## [WORK REQUEST]
Taking the entries below from the top, restate each line exactly and end with the line containing "Красивый секс (1139, 51)".

[Pixel coordinate grounding data]

━━━━━━━━

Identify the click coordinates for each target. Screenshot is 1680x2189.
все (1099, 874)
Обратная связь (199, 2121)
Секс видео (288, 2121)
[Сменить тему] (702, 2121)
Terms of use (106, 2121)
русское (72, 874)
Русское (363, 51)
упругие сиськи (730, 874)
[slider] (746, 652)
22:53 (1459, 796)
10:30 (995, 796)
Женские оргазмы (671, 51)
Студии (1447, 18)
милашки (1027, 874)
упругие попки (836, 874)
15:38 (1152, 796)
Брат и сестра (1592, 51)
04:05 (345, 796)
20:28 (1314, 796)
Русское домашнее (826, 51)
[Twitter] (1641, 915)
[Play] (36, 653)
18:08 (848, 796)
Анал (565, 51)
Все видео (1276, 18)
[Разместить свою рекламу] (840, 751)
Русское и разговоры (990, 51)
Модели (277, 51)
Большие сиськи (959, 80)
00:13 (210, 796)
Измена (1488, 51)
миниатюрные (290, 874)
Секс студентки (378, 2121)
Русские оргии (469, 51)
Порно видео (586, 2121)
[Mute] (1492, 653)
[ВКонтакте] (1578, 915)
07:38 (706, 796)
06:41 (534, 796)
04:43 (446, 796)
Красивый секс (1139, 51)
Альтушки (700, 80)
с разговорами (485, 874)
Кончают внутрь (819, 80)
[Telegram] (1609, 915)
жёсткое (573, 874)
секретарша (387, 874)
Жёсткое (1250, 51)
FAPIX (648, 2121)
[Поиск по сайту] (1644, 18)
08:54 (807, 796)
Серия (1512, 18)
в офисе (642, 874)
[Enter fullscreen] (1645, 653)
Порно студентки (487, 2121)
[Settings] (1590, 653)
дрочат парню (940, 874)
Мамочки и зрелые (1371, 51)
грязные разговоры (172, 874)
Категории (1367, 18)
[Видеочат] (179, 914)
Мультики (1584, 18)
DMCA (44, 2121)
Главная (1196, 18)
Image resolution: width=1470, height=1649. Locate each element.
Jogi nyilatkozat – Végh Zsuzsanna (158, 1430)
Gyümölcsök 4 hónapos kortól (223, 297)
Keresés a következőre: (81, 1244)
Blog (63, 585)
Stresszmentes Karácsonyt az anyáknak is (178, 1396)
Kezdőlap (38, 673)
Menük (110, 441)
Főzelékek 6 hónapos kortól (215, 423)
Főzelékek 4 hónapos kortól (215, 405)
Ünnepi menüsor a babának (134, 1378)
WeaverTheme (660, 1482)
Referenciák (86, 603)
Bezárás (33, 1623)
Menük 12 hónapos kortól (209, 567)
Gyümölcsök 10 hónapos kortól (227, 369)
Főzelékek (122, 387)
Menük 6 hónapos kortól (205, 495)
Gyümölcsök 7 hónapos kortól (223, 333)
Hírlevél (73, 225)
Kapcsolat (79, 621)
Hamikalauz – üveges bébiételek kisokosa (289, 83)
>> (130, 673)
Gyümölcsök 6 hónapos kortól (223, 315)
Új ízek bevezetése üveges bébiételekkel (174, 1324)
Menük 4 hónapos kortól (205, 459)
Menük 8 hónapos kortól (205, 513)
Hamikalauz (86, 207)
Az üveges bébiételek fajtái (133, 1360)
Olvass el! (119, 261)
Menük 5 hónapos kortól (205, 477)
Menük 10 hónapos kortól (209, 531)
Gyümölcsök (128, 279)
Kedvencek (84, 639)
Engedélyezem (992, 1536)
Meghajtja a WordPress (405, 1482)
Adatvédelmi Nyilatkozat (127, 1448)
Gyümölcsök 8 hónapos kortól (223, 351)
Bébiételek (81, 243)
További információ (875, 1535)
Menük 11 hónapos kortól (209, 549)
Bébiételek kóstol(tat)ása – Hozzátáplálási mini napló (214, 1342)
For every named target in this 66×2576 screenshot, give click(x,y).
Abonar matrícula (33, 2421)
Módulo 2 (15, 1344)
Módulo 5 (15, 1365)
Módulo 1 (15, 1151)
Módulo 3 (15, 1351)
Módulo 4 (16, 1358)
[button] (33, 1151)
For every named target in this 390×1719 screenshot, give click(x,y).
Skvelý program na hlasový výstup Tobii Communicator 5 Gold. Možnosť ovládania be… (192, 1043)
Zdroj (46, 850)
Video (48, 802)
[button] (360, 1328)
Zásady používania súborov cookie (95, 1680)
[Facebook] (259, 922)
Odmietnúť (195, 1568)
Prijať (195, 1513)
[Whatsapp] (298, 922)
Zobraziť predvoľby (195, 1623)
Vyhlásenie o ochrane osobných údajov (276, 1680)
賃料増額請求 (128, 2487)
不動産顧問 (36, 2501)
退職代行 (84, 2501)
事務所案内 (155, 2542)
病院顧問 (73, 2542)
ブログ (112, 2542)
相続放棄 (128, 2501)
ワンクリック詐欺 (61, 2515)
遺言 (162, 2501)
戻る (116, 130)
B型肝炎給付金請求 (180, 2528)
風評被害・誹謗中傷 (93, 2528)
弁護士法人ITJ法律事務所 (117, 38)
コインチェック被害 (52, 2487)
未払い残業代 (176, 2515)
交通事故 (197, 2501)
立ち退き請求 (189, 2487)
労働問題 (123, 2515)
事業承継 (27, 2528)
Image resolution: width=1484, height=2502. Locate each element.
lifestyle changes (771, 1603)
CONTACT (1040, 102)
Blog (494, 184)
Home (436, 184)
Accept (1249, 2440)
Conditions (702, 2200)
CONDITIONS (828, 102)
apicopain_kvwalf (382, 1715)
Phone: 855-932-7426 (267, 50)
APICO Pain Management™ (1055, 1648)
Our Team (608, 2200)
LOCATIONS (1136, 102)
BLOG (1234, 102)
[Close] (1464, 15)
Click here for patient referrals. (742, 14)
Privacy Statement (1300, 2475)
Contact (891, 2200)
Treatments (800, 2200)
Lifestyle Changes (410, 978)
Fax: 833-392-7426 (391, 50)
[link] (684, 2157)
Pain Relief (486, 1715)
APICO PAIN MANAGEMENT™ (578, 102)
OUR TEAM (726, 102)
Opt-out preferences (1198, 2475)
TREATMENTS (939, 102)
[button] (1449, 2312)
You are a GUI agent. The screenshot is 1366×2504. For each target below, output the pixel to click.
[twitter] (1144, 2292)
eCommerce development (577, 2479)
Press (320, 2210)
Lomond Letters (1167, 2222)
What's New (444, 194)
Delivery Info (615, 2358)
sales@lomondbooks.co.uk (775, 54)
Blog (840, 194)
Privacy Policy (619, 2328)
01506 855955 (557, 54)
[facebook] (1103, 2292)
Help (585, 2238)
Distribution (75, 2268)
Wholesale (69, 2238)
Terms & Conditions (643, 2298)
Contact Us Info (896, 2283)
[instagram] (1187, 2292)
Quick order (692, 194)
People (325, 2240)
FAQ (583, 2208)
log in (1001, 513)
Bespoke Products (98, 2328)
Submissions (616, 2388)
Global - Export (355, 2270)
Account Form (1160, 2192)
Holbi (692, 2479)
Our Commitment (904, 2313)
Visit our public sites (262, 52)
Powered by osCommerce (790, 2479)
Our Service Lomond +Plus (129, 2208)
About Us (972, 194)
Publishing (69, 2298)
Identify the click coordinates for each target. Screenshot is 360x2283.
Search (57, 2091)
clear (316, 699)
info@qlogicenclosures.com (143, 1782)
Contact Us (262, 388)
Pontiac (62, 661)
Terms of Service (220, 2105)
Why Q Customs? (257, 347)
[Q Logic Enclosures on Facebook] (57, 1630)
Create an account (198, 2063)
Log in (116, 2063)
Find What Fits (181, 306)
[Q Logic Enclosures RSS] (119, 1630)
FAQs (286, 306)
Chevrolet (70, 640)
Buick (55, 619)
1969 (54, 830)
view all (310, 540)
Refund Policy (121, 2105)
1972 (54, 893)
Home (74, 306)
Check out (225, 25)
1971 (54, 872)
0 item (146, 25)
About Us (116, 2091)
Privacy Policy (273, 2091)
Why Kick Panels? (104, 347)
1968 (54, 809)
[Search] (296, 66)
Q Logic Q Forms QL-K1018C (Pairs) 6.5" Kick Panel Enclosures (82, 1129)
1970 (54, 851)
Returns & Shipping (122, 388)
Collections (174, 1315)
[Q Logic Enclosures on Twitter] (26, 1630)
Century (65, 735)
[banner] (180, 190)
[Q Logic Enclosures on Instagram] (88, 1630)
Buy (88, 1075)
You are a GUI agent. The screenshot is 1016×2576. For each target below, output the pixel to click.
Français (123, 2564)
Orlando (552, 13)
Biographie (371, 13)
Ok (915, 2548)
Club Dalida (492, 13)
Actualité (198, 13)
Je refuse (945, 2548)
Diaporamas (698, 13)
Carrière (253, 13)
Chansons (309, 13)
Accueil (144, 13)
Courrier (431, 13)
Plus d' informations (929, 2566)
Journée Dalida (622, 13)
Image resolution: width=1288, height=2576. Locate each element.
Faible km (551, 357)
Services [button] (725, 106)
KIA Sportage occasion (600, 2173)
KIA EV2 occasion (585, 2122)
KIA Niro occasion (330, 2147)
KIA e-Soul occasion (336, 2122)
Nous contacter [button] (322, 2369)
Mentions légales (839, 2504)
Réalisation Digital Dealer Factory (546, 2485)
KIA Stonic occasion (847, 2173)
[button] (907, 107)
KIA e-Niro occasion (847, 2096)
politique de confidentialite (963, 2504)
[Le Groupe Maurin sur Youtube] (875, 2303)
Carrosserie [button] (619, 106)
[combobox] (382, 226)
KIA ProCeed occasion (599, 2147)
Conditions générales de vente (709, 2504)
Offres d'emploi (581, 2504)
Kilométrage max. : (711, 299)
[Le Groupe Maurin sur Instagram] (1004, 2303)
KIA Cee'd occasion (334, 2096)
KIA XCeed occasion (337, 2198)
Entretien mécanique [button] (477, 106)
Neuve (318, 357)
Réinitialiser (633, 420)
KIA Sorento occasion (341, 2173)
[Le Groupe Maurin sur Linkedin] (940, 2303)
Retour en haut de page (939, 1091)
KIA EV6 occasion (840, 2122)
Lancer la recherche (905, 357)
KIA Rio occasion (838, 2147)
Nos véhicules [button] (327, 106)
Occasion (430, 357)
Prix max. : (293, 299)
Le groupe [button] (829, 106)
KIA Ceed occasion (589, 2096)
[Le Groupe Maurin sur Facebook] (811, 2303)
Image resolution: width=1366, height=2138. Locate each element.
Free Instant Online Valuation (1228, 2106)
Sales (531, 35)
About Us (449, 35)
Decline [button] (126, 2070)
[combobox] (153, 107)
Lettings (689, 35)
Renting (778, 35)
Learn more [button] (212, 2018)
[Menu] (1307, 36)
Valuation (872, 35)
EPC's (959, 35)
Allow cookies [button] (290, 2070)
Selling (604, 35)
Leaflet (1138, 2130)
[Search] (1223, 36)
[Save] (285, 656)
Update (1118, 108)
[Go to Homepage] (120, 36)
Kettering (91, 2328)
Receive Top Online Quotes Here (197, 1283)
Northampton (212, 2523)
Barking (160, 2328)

━━━━━━━━

## [OUTPUT OF THE TASK]
Identify the click coordinates for each target. Screenshot is 1680x2189.
все (1099, 874)
Обратная связь (199, 2121)
Секс видео (288, 2121)
[Сменить тему] (702, 2121)
Terms of use (106, 2121)
русское (72, 874)
Русское (363, 51)
упругие сиськи (730, 874)
[slider] (746, 652)
22:53 (1459, 796)
10:30 (995, 796)
Женские оргазмы (671, 51)
Студии (1447, 18)
милашки (1027, 874)
упругие попки (836, 874)
15:38 (1152, 796)
Брат и сестра (1592, 51)
04:05 (345, 796)
20:28 (1314, 796)
Русское домашнее (826, 51)
[Twitter] (1641, 915)
[Play] (36, 653)
18:08 (848, 796)
Анал (565, 51)
Все видео (1276, 18)
[Разместить свою рекламу] (840, 751)
Русское и разговоры (990, 51)
Модели (277, 51)
Большие сиськи (959, 80)
00:13 (210, 796)
Измена (1488, 51)
миниатюрные (290, 874)
Секс студентки (378, 2121)
Русские оргии (469, 51)
Порно видео (586, 2121)
[Mute] (1492, 653)
[ВКонтакте] (1578, 915)
07:38 (706, 796)
06:41 (534, 796)
04:43 (446, 796)
Красивый секс (1139, 51)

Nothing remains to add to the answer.